Last evening we started getting reports from players about emails they received concerning petitions apparently submitted on their WoW accounts that they know they did not generate.
These were specifically concerning 'removing authenticators'.
Your WoW account should not be in danger from this, since it appears all they were in possession of was an email list.
Now would be an excellent time to consider adding an authenticator of your own if you have not already done so.
Also, think about making an email account exclusively for use with Battle.net. Account names under Battle.net are easily changed by just changing the email address connected to the account.
It also never hurts to do scans of your system, and check to make certain that your email account itself is secure. I would also like to remind you it's NEVER a good idea to reuse passwords between games, websites, applications and your email.

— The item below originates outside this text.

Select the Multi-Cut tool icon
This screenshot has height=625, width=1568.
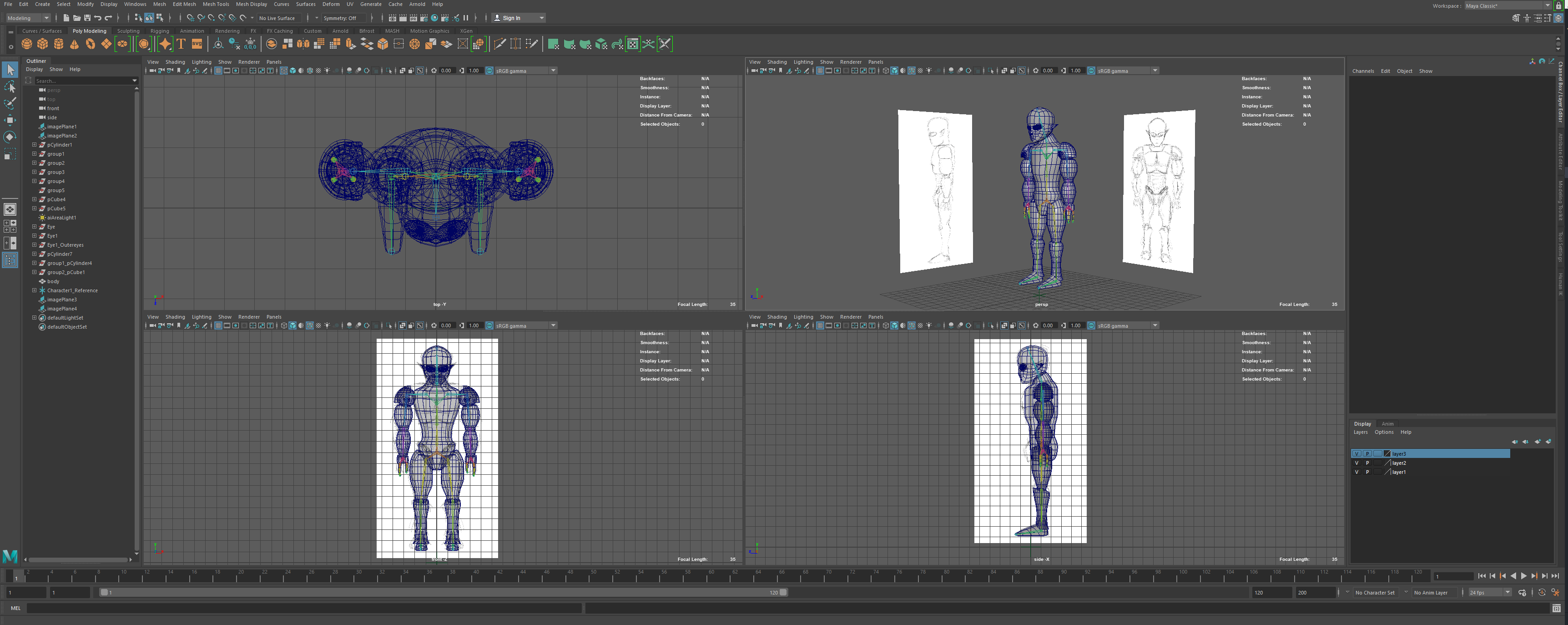(x=499, y=44)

Some of these articles may prove helpful.
Types of Account Thefts
I have a theory that they're doing this in order to test whether or not the e-mail has a valid account attached to it, and whether or not it has an authenticator.
If they find one, I'd bet they'll send e-mail spams in some way or try to troll you through social media.
I have no proof that it's definitely the case, but I did notice that I was suddenly 'followed' on an old twitter account that I created but never used by a "@WarcraftUpdate", which seems to be loaded with suspicious looking links. This seemed to occur within an extremely close window of that ticket being opened. I don't have a Facebook account or anything else like that so I couldn't tell if it could have been anywhere else as well.
If you find yourself suddenly receiving new e-mails or follows on social media from shifty looking parties, be wary of them and report them to the owners of that particular service.
Those are very good points Donn, and although I have no idea what their 'plan' might be for this, that's entirely plausible.
Every player always needs to be on the lookout for such things. Social engineering is indeed one of the chief ways they come into account information.
Let me just pop this link up for those that may not be entirely familiar with how to spot a fake email.
How to Identify Fake or Phishing Emails
Edited by Boxerone on 8/12/11 6:50 PM (PDT)
Here is one method that I use to figure out fake or phising emails:
Blizzard normally doesn't send emails with 'Hello'. They almost always used 'Dear xxx' or some more professional affiliation. Thats a first sign to catch. Blizzard doesn't use broken english. (well most of the time but you will know that email is legit)
Also, remember if its too good to be true then it probably is. I don't click any links, I personally go to the website by the means that I know to confirm state of things if I need to.
In any case, NEVER panic no matter how bad situation looks.